ARTICLE:
::::

Martin Luther King, Jr.: Prophet, Priest, or King in American Civil Religion?

Andrew Kaufmann
5 min readJan 19, 2022

In his 1967 article, “Civil Religion in America,” sociologist Robert Bellah set off a half-century of debate and discussion concerning what indeed civil religion in America is. While Bellah established the basic structure of the idea, it was up to future scholars and thinkers to interpret, apply, extend, and critique his idea for their own contexts and interests. One extension is to observe both priestly and prophetic roles in American civil religion. Bellah himself noted the central role of the prophet, a person in American life who like the Old Testament prophets brought a word from above to call the nation to account. What he did not make explicit, though, is the role of the priest, someone whose main task is to intercede for the American people, bringing the blessings of heaven to bear on the needy and the earthbound.

These two modes occurred to me as I reflected on the life and legacy of Rev. Martin Luther King, Jr. on the day we set aside to honor and remember him. What role did King play in American civil religion? Was he a prophet? A priest? Or, perhaps, as his name suggests — was he a king?

Bellah observes that two key elements of American civil religion are the monuments and memorials. These are sites Americans visit to remember some great figure who played an important role in American history. Bellah mentions the war dead, but we can certainly extend the candidates to any great American we admire or revere.

::::

DATA BLOCK:

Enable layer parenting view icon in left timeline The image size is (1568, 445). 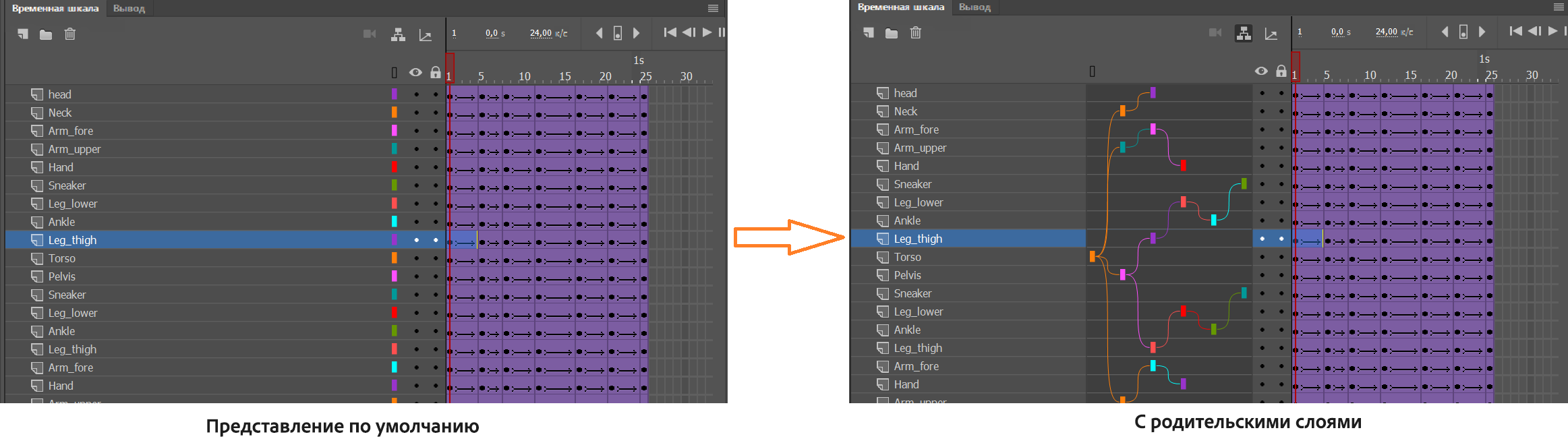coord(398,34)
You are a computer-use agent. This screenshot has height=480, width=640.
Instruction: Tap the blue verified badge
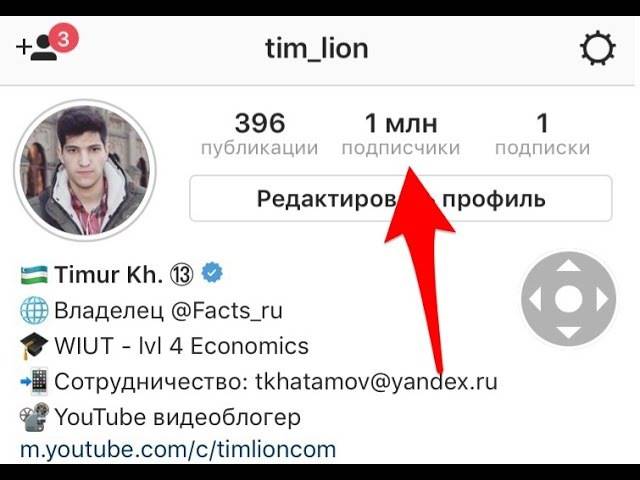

::::

TASK REQUIREMENTS:
1/ Write out the passage of the essay on King and civil religion starting with "Andrew Kaufmann" and going on through "and the earthbound.".
2/ Answer these from the essay on King and civil religion:
(a) In what year did Robert Bellah publish "Civil Religion in America"?
(b) Which role in American civil religion did Bellah not make explicit?
(c) What two key elements of American civil religion does Bellah observe?
3/ Proceed with the essay on King and civil religion, picking up after its final sentence.

RESPONSES FOR EACH TASK:
1/
Andrew Kaufmann
5 min readJan 19, 2022

In his 1967 article, “Civil Religion in America,” sociologist Robert Bellah set off a half-century of debate and discussion concerning what indeed civil religion in America is. While Bellah established the basic structure of the idea, it was up to future scholars and thinkers to interpret, apply, extend, and critique his idea for their own contexts and interests. One extension is to observe both priestly and prophetic roles in American civil religion. Bellah himself noted the central role of the prophet, a person in American life who like the Old Testament prophets brought a word from above to call the nation to account. What he did not make explicit, though, is the role of the priest, someone whose main task is to intercede for the American people, bringing the blessings of heaven to bear on the needy and the earthbound.

2/
(a) 1967
(b) The role of the priest
(c) Monuments and memorials

3/
Perhaps the central site of American civil religion is the National Mall, especially when you rope in Arlington National Cemetery. For now, let me just focus on the five monuments and memorials on the Mall devoted to single individuals: the Washington Monument, Jefferson Memorial, Lincoln Memorial, FDR Memorial, and MLK Jr. Memorial. It is striking to me that of these five, four of them belong to presidents. Not only does this betray the presidency obsession of American politics, but it also reveals the dominance of the priestly mode of American civil religion. It is, after all, the President who acts as high priest for the nation. “One nation under God” and “God bless America” may feel like empty slogans, but they represent an extension of the Puritan desire to seek God’s blessing on the American people and nation. As God’s chosen nation, the new Israel, the President invokes the blessing of God for America, sometimes for its own enrichment and sometimes to carry that enrichment to nations around the world who need it. To put it another way, we as Amerians don’t like to be told we’re doing the wrong thing or that America’s not that great or that maybe our history wasn’t always the best. No — we want to be blessed, and we look to the President to secure that blessing for us.

Now, the presidential role usually blurs the line between the priestly and the prophetic. Bellah notes that Lincoln played the role of the prophet in his opposition to the South. Certainly, Jefferson’s Declaration of Independence and Virginia Statute of Religious Freedom call the governments of the time to account, for the sake of freedom and equality. And we could surely say similar things about FDR and Washington.

But it’s in the fifth memorial, the one devoted to King, where we find the mode of the prophetic in its most prominent form. I don’t have the space to list all the quotes inscribed on that memorial. But to summarize, we find the following coming from the mouth of King the prophet: he chastises the American involvement in Vietnam; he admonishes us to love and not hate; he encourages us to pursue humanity and equal rights; he rebukes us for neglecting the economic and social rights of the oppressed and the downcast; and he calls us to pursue the presence of peace and not just the absence of violence. As a Christian minister, this is a natural mode for King, but there is something else going on. After all, as minister, it’s natural for King to play the priest. And yet, almost nothing on the memorial approaches an invocation of God’s blessing for America, no pleading with God to give us our due reward. Why not? What is going on?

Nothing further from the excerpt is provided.